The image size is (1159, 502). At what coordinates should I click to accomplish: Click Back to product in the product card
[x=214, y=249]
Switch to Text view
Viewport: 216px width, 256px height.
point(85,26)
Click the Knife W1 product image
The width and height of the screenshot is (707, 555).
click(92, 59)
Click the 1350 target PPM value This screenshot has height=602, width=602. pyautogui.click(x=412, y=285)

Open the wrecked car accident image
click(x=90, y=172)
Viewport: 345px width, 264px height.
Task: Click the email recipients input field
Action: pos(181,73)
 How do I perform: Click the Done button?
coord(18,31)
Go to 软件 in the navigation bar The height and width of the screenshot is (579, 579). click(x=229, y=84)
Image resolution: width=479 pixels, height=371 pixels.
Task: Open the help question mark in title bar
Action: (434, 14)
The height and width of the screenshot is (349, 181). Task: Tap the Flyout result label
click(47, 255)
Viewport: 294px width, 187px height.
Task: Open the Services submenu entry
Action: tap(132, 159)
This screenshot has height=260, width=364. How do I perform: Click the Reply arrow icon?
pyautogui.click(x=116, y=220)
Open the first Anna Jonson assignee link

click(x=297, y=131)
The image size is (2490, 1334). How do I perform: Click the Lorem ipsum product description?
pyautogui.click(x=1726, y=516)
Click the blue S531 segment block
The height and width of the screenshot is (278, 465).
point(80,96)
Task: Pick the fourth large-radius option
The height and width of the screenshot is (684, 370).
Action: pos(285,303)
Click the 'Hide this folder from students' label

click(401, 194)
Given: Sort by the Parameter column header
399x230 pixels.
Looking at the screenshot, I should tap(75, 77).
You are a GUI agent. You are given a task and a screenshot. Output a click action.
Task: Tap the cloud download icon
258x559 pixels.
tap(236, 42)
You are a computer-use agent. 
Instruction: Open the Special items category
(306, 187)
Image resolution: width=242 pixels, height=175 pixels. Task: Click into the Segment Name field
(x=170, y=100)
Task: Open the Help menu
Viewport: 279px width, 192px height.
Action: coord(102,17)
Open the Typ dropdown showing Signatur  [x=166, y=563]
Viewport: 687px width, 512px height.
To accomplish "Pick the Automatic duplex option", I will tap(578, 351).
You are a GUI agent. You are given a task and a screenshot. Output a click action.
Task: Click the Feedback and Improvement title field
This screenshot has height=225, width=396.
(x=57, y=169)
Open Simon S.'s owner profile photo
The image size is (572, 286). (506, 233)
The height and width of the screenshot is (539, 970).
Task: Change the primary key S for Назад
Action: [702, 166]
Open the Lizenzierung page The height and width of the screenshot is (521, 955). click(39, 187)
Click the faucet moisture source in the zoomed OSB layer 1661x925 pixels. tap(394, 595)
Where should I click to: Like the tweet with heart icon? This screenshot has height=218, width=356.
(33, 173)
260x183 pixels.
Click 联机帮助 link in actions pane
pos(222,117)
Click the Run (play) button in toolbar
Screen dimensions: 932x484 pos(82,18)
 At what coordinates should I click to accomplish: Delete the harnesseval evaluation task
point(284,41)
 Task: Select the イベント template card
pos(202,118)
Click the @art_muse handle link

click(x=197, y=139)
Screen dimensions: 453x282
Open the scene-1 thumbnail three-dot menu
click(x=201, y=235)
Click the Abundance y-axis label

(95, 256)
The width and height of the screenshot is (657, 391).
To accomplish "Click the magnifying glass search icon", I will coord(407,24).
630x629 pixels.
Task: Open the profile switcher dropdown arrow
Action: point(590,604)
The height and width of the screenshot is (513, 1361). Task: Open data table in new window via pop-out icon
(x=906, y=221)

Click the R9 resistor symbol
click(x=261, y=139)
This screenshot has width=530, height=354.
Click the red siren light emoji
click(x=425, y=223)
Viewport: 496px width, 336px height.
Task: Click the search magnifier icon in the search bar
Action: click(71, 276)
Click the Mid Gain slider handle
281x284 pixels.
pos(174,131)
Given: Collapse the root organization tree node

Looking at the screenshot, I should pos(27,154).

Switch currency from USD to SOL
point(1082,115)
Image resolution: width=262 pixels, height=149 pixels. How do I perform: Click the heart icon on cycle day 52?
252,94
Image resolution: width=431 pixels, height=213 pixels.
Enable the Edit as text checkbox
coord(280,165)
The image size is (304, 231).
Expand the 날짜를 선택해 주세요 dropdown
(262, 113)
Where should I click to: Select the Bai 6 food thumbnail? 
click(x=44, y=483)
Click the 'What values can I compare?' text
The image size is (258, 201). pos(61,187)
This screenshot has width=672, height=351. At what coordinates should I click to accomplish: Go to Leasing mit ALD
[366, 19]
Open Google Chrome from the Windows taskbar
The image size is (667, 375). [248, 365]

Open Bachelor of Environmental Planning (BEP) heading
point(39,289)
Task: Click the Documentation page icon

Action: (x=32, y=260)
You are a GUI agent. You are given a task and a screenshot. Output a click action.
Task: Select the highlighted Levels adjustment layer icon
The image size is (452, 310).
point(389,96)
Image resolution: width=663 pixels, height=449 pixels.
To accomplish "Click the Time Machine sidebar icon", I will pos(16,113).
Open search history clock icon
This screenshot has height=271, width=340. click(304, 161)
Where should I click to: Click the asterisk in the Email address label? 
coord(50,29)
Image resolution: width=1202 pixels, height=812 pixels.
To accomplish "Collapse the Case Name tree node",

● **WORK REQUEST**
Report every line in the data above in which the word "Pick" appears.

● **RESULT**
Task: Pick the fourth large-radius option
To accomplish "Pick the Automatic duplex option", I will tap(578, 351).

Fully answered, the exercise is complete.